大西科学・出版情報

 このページでは、大西科学に関係した商業出版の関連情報を集約してお知らせいたしております。最終更新日は、10.8.26です。


・「ジョン平とぼくと」コミカライズのお知らせ

「しげる、ただいまー」

「ジョン平とぼくと」がまんがになって戻ってきます! 我々の世界によく似た、でもちょっとだけ魔法の存在する世界を舞台に、魔法の苦手な主人公北見重とその使い魔、犬のジョン平が活躍したり時には活躍しなかったりする学園魔法青春ライトノベル。好評をいただいたこのお話を、発売から4年、成平こうじろう先生がもんのすごくすてきにコミカライズしていただいています。いやもう、すんごいです。驚きます。人生こんなことがあっていいのかと思います(私が)。

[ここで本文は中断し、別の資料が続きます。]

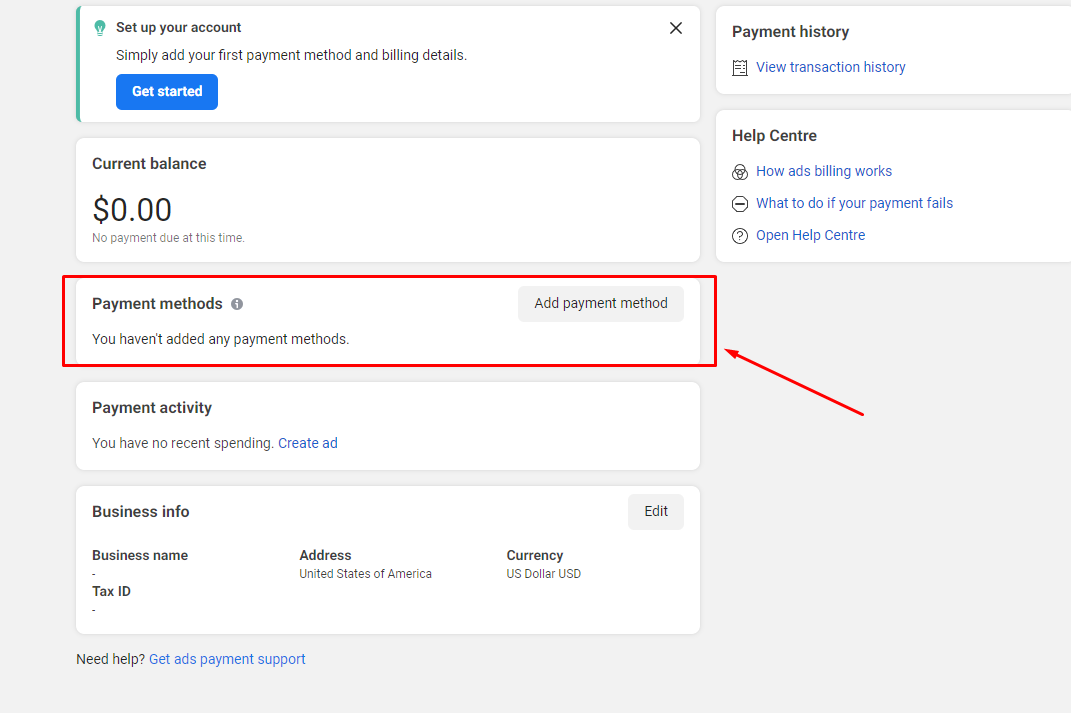
Task: Click the question mark Help Centre icon
Action: [740, 236]
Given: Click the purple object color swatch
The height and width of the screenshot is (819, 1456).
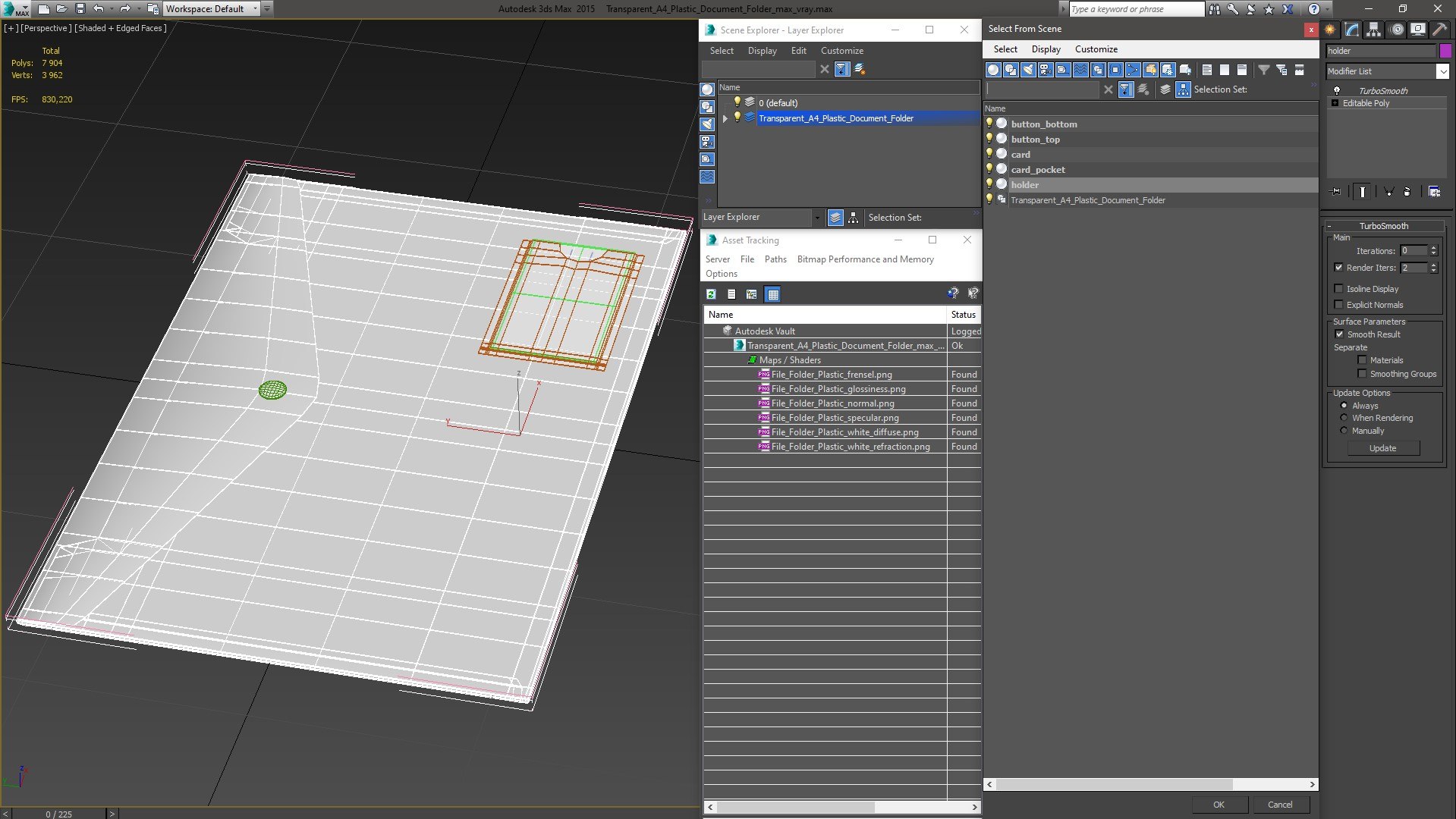Looking at the screenshot, I should click(x=1445, y=51).
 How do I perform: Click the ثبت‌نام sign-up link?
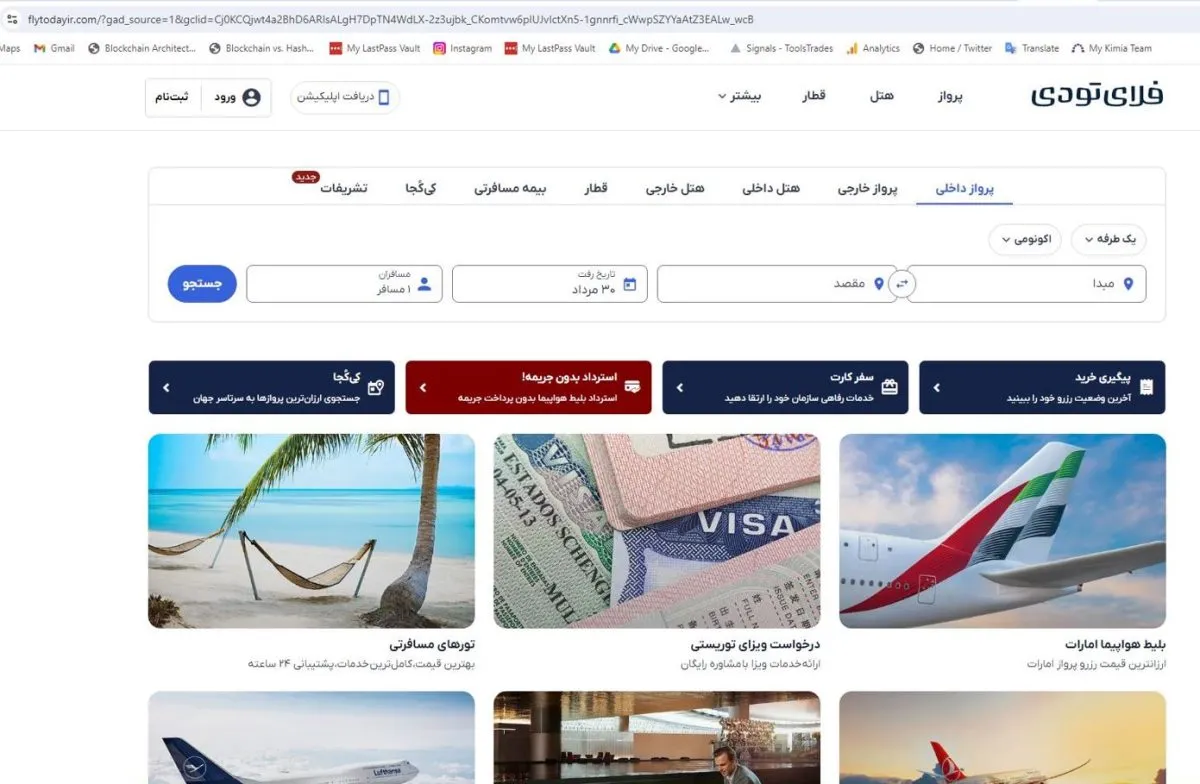click(172, 97)
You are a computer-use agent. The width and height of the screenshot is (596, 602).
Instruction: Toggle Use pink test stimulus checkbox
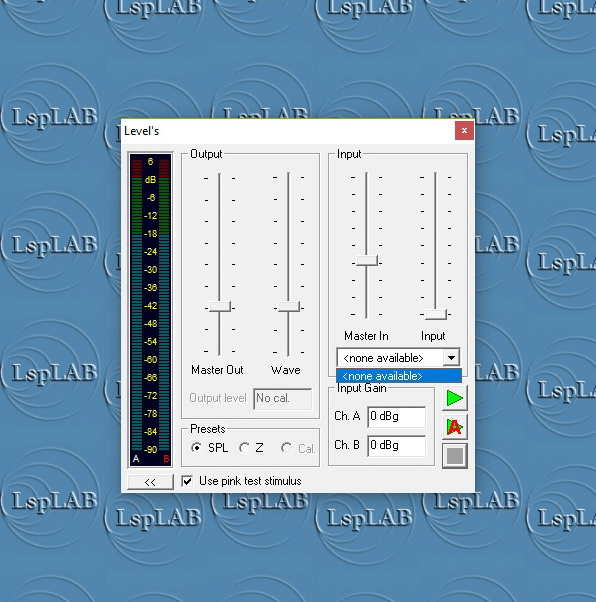[187, 481]
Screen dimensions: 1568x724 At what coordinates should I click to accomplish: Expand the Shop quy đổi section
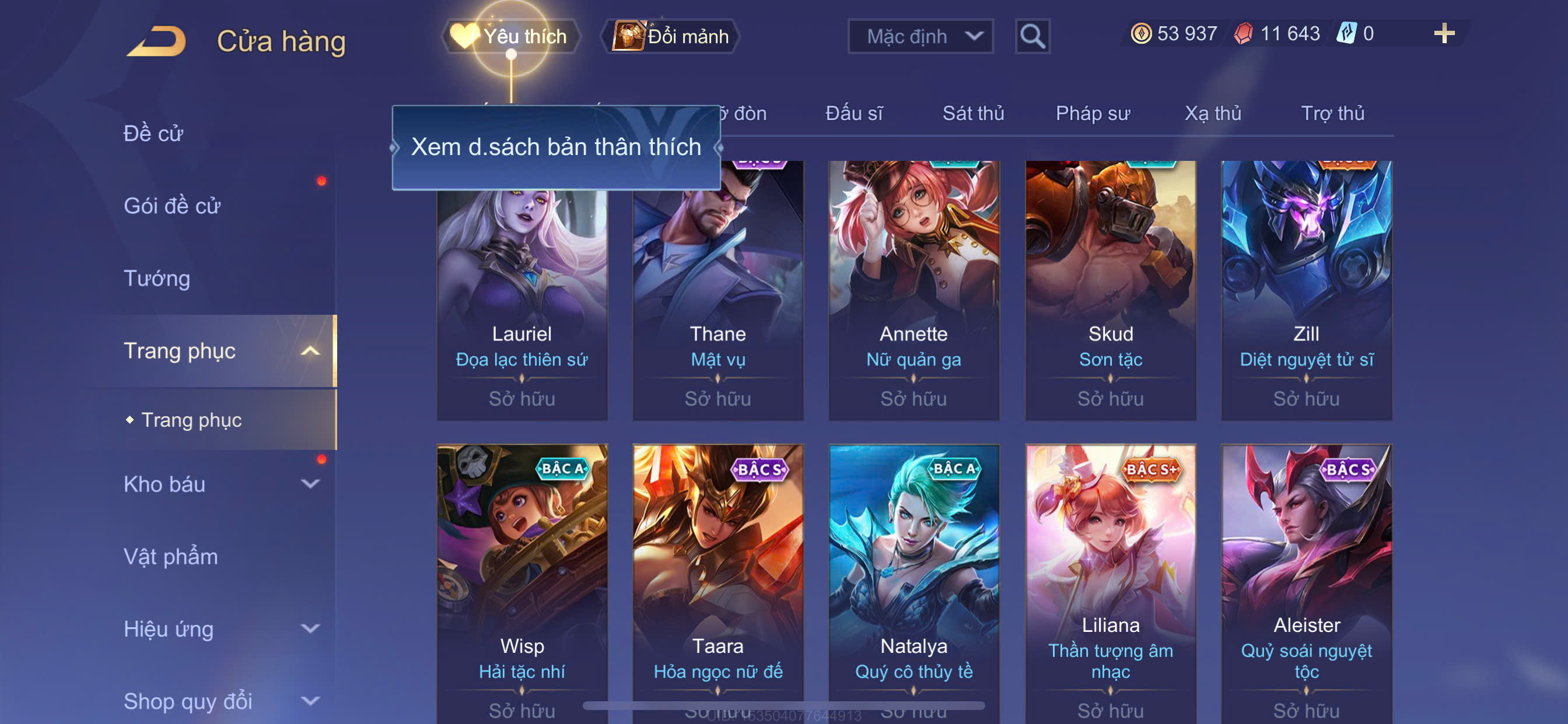(x=310, y=701)
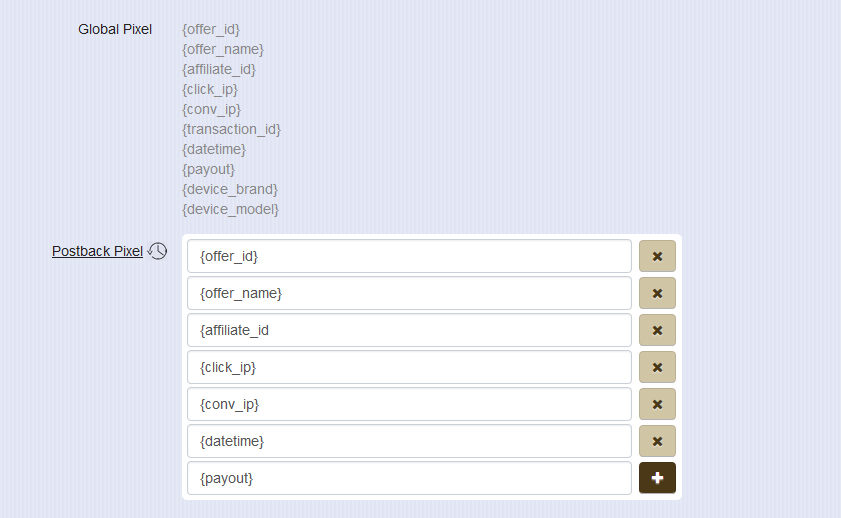841x518 pixels.
Task: Click {transaction_id} in the Global Pixel list
Action: pos(231,129)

 連載の第一話は「別冊花とゆめ 11月号」(9月25日発売)にて。ぜひご覧下さい。本当にぜひ。

 白泉社「別冊花とゆめ」のページ

 GA文庫ブログでの紹介(とジョン平とぼくとコミカライズと)


pngSFマガジン2010年7月号

 早川書房刊「SFマガジン」の2010年7月号に「さよならペンギン」その他に関するインタビュウ記事が載ります。どちらかというとこのサイトをご覧の方よりは、SFマガジンを通じて私を初めて知る方への自己紹介、ということになるのだと思いますがー。肩書きは「雑文家」にしてもらいました。えっへん。

 2010年5月25日ごろ発売です。


pngさよならペンギン

 きっかけは息子だった。
 現在のところ私の息子は二人いるが、そのうち三人きょうだいの真ん中で長男であるところの小学校一年生男子。きっかけというのは、かれが突然「自分はペンギンである」と言い出したことだ。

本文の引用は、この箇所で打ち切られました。